Ci racconta qualche aneddoto di quel Mondiale tra lei e Maradona?
«Eravamo compagni di stanza. La notte prima della finale con la Germania, non riuscivo a dormire. Diego, invece, era tranquillo, scherzava e mi disse: “Pablo, dormi sereno. Domani ci penso io”. In molte riunioni prendeva la parola e ci diceva: “Quando avete problemi date la palla a me che ci penso io”. Non ti faceva pesare che era Maradona e trasmetteva grande serenità».
Fuori dal campo che ragazzo era?
«Si è parlato tanto di lui. Non ha mai imposto agli altri di fare quello che faceva lui e si è sempre preso le sue responsabilità per le sue azioni. Era umile, eccezionale, con un cuore grandissimo. Ha aiutato tante persone: faceva beneficenza, regalava biglietti a chi non poteva comprarli. Non sapeva dire di no. Faceva tutto di nascosto, senza farsi pubblicità».

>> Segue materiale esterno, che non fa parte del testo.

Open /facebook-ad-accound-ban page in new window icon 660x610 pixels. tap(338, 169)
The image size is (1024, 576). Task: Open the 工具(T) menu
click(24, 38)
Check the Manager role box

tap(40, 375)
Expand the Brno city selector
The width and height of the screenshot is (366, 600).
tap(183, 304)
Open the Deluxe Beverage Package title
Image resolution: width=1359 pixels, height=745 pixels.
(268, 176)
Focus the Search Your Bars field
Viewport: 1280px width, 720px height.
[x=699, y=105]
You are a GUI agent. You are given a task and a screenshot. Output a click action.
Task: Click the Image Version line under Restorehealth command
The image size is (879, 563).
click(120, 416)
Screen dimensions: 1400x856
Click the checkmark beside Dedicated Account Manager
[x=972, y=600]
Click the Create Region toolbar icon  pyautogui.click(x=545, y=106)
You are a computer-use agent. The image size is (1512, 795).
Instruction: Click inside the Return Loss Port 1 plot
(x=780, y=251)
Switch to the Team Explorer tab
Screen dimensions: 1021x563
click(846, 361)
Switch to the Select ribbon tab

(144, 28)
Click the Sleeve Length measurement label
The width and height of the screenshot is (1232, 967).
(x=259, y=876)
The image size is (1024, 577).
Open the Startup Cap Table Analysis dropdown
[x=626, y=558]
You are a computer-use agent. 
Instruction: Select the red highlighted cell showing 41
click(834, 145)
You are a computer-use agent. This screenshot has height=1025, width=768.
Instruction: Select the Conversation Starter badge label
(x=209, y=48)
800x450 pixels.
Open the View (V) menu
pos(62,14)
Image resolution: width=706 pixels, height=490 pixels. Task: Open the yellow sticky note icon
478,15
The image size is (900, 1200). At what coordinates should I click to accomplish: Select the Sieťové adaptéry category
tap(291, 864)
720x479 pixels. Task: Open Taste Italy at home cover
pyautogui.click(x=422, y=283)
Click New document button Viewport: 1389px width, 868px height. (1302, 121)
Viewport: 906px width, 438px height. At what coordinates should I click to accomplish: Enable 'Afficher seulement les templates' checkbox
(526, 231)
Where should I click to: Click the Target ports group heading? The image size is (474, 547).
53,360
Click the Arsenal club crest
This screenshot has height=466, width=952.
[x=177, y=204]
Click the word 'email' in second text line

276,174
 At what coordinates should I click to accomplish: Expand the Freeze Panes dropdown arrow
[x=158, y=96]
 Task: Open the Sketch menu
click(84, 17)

Quando l’ha sentito l’ultima volta?
«Gli ho mandato un messaggio quando ha compiuto 60 anni. Volevo parlare con lui, ma le persone che lo circondavano non gliel’hanno permesso. La sua morte ha lasciato un grande vuoto. Se n’è andato il Dio del calcio, il più forte di tutti».
La presenza di Maradona al Napoli ha influito anche sulla sua scelta di venire in Italia a giocare nel Lecce nel 1985?
«Sì, perché in Italia c’erano grandi campioni. Si giocava davanti a 50mila persone, la domenica era una festa. Era un altro calcio. La vittoria all’Olimpico con la Roma, che perse lo scudetto contro di noi già retrocessi, resta alla storia. Ma io di Lecce ricordo soprattutto l’anno con Mazzone quando sfiorammo la qualificazione in coppa Uefa. Lecce è diventata la mia casa, vivo lì da anni».
Appesi gli scarpini al chiodo, ha girato il mondo: è stato ct dell’Uganda, poi ha allenato la Dinamo Tirana, le giovanili del Lecce e nei dilettanti prima di finire al Bangor City. Si aspettava una carriera diversa da allenatore?
«Avrei voluto avere più spazio in Italia in categorie importanti. A me piace molto lavorare con i giovani. Chissà in futuro magari riuscirò ad allenare nei professionisti. Ora, però, penso al Lanciano».